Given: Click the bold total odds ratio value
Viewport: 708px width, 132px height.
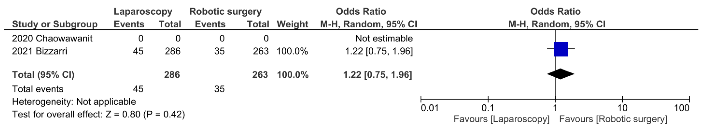Looking at the screenshot, I should pyautogui.click(x=377, y=75).
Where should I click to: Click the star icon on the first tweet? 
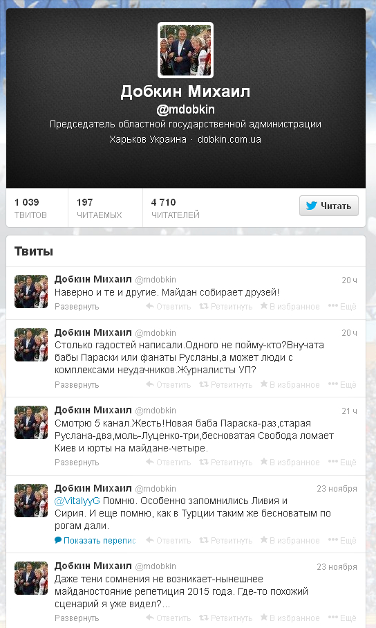[264, 306]
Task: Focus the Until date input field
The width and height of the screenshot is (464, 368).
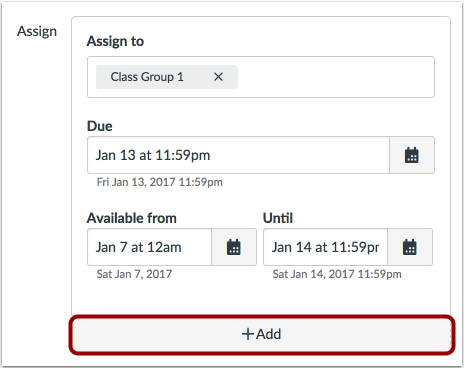Action: click(x=325, y=247)
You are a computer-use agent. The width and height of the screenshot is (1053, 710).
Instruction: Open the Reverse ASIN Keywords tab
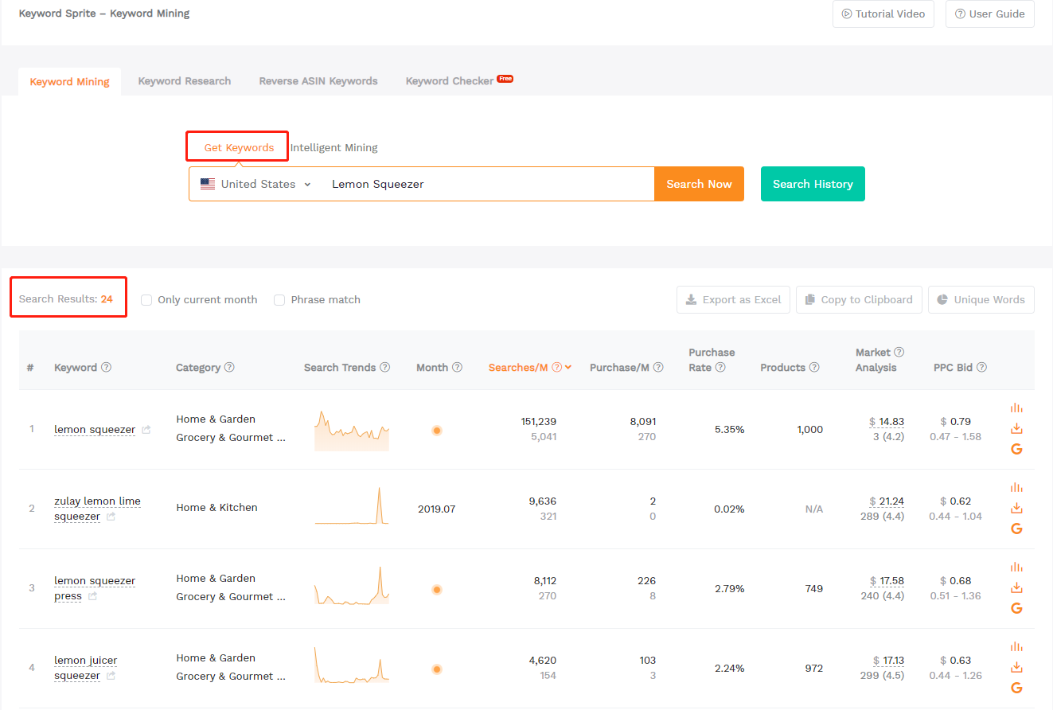[318, 81]
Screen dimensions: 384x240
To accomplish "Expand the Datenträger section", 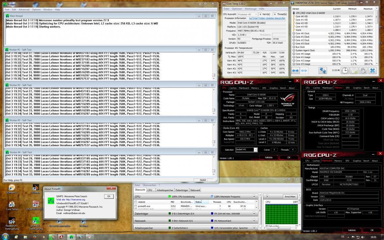I will point(254,214).
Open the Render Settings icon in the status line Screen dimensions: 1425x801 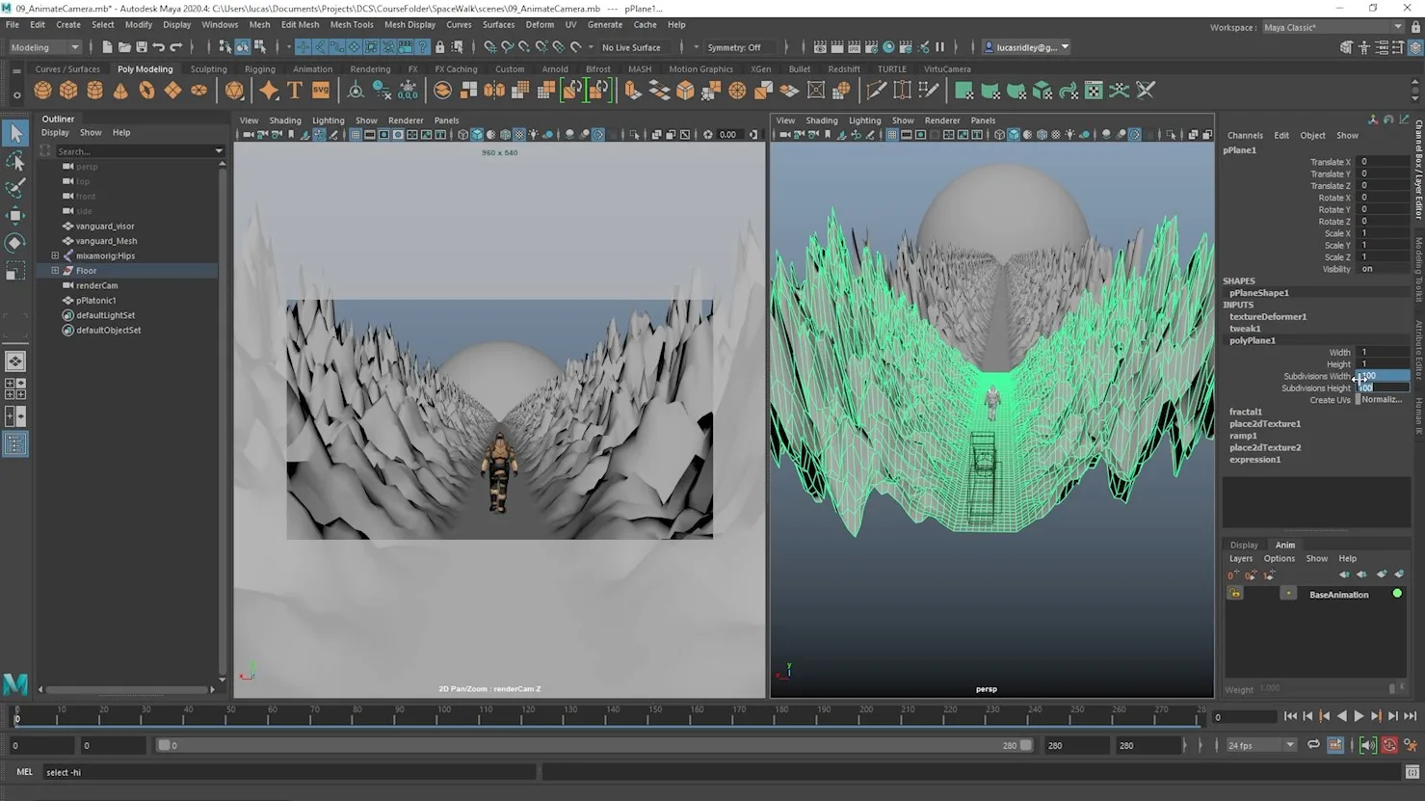[x=870, y=46]
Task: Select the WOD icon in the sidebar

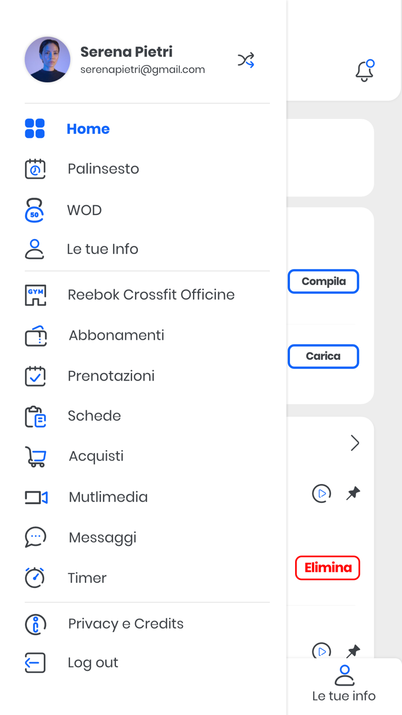Action: (34, 210)
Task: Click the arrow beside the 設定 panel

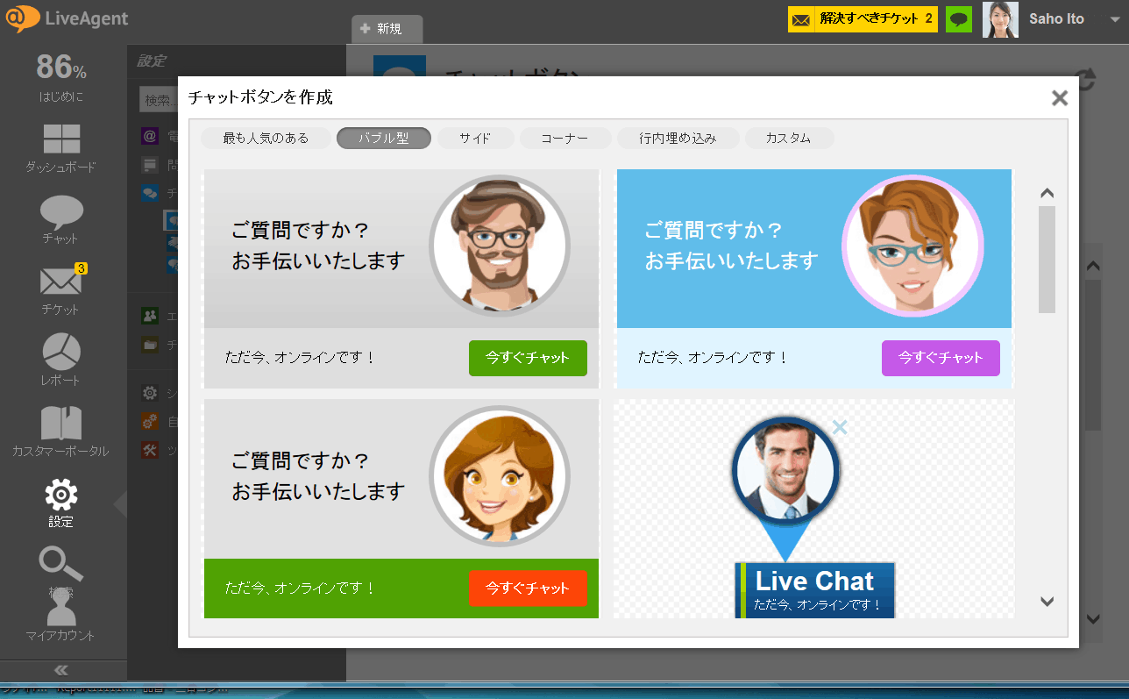Action: pyautogui.click(x=118, y=506)
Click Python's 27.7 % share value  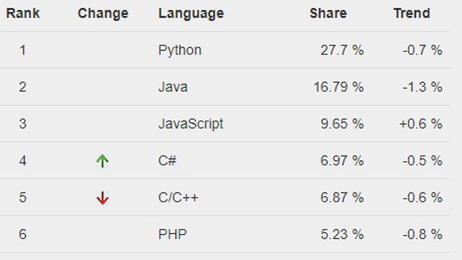(x=342, y=50)
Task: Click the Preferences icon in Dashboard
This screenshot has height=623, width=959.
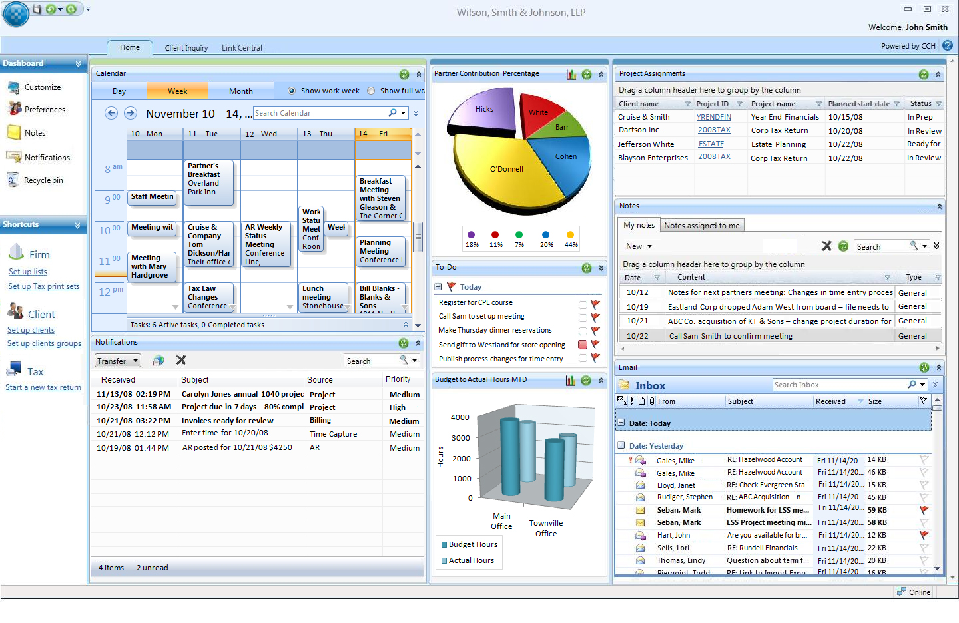Action: (x=14, y=108)
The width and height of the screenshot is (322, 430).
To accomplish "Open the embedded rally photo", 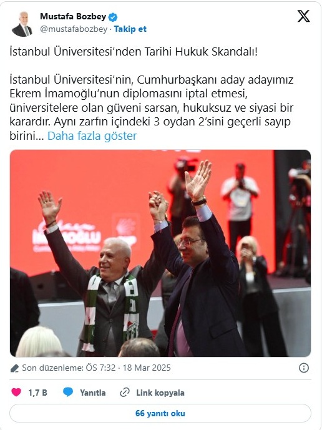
━━━━━━━━━━━━━━━━━━━━
Task requirements: Word for word, set down the lines from the line with "The width and height of the screenshot is (322, 430)." through the last line of the entries, and nothing else; the pictures stay out.

Answer for the task:
The width and height of the screenshot is (322, 430).
To accomplish "Open the embedded rally photo", 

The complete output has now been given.